__Required work__
Write out, word for word, the first line of the data below and every line after it through the one containing "Dames (731, 246)".

═══ Available data

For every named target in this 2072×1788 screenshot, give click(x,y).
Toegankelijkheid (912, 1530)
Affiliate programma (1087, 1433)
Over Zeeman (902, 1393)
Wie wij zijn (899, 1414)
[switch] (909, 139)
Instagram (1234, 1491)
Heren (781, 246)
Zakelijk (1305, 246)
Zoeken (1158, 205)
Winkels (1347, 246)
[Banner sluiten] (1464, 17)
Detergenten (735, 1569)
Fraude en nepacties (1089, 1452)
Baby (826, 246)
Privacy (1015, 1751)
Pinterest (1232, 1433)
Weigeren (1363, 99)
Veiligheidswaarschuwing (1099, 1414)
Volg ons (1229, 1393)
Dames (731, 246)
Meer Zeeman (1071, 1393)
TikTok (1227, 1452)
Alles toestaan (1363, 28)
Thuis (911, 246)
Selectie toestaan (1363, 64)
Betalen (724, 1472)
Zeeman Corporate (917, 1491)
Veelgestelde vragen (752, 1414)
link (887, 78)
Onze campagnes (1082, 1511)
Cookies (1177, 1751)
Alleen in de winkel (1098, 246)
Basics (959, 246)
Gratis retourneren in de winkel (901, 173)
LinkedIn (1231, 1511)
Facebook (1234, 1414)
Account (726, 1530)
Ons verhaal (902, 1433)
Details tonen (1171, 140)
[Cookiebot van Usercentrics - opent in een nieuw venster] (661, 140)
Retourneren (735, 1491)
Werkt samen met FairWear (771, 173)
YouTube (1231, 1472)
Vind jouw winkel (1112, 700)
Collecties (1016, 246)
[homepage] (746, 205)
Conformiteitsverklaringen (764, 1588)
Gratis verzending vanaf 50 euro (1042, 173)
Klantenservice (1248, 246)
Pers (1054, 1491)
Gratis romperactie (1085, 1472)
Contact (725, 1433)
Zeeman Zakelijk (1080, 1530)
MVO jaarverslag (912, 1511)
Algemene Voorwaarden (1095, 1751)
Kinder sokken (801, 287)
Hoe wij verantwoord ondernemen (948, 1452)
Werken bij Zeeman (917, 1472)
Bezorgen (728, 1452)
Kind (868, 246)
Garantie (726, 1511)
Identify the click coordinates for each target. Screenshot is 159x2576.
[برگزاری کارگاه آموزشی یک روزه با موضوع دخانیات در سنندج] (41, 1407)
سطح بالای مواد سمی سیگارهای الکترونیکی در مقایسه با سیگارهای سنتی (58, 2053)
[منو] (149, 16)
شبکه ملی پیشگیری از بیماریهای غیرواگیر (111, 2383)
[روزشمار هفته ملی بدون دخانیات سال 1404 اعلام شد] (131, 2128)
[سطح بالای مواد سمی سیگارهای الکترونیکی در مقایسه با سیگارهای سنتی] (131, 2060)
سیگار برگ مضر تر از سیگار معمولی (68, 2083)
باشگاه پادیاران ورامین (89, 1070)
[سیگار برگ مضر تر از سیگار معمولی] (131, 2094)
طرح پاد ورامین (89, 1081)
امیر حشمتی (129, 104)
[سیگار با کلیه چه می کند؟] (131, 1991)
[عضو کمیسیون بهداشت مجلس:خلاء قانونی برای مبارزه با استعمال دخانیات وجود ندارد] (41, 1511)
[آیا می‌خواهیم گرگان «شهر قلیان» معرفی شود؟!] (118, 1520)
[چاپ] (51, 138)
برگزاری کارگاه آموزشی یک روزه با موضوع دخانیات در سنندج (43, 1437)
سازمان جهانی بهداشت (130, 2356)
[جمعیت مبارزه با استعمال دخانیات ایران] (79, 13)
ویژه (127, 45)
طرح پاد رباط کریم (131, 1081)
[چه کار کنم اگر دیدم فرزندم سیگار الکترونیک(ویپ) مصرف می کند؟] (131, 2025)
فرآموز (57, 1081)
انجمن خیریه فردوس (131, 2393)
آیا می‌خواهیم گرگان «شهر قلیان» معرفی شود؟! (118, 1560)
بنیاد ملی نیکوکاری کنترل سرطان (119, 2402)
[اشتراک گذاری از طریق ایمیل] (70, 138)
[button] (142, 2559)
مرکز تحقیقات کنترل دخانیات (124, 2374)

══════

__Answer to the exercise__
For every named target in this 2072×1788 screenshot, give click(x,y).
Toegankelijkheid (912, 1530)
Affiliate programma (1087, 1433)
Over Zeeman (902, 1393)
Wie wij zijn (899, 1414)
[switch] (909, 139)
Instagram (1234, 1491)
Heren (781, 246)
Zakelijk (1305, 246)
Zoeken (1158, 205)
Winkels (1347, 246)
[Banner sluiten] (1464, 17)
Detergenten (735, 1569)
Fraude en nepacties (1089, 1452)
Baby (826, 246)
Privacy (1015, 1751)
Pinterest (1232, 1433)
Weigeren (1363, 99)
Veiligheidswaarschuwing (1099, 1414)
Volg ons (1229, 1393)
Dames (731, 246)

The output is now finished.